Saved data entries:
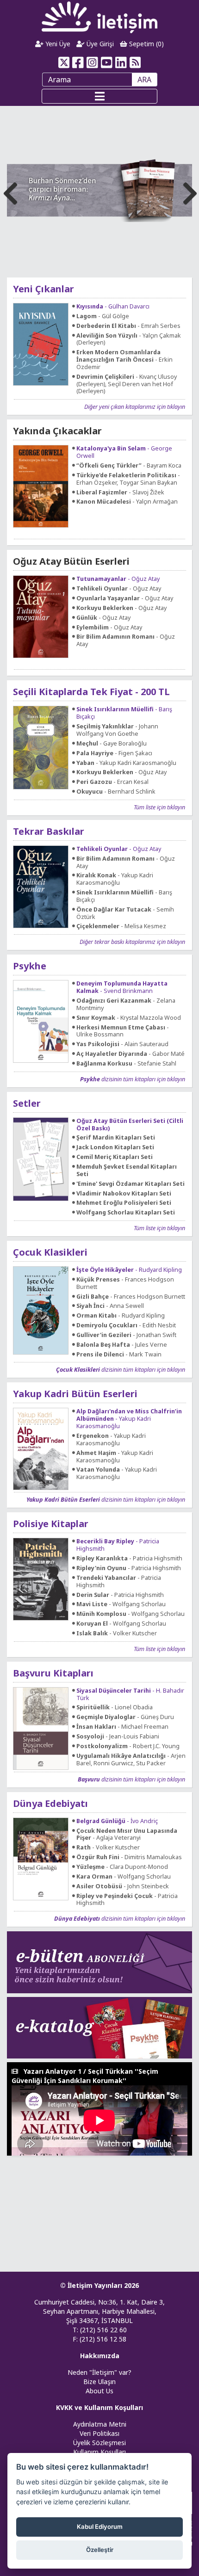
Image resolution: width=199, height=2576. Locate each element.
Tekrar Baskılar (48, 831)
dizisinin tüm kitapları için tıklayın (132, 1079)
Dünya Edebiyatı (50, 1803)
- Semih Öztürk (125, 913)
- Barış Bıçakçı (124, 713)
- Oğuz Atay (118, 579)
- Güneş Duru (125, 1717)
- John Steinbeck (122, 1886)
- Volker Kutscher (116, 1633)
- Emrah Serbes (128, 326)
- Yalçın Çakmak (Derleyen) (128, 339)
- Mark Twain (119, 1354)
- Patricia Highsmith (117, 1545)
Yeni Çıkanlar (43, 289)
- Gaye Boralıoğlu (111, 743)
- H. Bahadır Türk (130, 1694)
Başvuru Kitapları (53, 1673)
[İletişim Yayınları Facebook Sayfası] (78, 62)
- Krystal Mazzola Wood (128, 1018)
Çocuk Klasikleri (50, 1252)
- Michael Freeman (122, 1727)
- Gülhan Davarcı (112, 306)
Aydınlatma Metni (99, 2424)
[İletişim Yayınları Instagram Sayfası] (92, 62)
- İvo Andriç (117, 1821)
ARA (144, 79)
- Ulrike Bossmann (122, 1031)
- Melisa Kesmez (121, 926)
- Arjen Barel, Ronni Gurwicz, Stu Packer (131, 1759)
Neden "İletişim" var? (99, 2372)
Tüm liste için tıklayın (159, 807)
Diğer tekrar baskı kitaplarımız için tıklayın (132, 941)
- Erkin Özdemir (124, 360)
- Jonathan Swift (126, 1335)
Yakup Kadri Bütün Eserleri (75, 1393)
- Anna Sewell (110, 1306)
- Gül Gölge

==

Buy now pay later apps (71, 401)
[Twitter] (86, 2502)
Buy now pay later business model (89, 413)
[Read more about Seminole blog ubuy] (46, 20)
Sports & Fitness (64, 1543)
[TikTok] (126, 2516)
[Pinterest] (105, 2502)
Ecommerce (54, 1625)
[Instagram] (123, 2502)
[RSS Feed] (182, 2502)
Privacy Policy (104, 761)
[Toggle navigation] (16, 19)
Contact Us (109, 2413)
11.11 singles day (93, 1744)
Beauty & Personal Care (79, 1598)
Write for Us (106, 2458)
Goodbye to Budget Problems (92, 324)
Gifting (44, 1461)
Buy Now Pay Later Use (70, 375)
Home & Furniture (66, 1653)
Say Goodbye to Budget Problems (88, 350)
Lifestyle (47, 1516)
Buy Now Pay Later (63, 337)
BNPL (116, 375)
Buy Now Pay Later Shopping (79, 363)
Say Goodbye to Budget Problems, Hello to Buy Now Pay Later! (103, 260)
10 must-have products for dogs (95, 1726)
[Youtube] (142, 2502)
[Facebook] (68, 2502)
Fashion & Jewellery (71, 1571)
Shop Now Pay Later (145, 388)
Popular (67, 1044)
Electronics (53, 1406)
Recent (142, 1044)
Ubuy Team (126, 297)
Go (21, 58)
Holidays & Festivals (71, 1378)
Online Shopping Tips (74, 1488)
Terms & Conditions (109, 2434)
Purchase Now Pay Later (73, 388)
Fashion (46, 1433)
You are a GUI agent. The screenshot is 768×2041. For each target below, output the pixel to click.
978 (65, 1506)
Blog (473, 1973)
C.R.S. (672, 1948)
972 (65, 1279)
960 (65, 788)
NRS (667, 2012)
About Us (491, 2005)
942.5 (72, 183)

--

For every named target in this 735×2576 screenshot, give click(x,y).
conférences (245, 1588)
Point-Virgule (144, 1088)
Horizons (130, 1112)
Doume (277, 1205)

**Directions**.
Only the lines above starting at the one containing "[Toggle navigation] (16, 19)" and ending at the one containing "Lifestyle (47, 1516)", both included, are to be returned, exactly as they read.

**Output of the task**.
[Toggle navigation] (16, 19)
Contact Us (109, 2413)
11.11 singles day (93, 1744)
Beauty & Personal Care (79, 1598)
Write for Us (106, 2458)
Goodbye to Budget Problems (92, 324)
Gifting (44, 1461)
Buy Now Pay Later Use (70, 375)
Home & Furniture (66, 1653)
Say Goodbye to Budget Problems (88, 350)
Lifestyle (47, 1516)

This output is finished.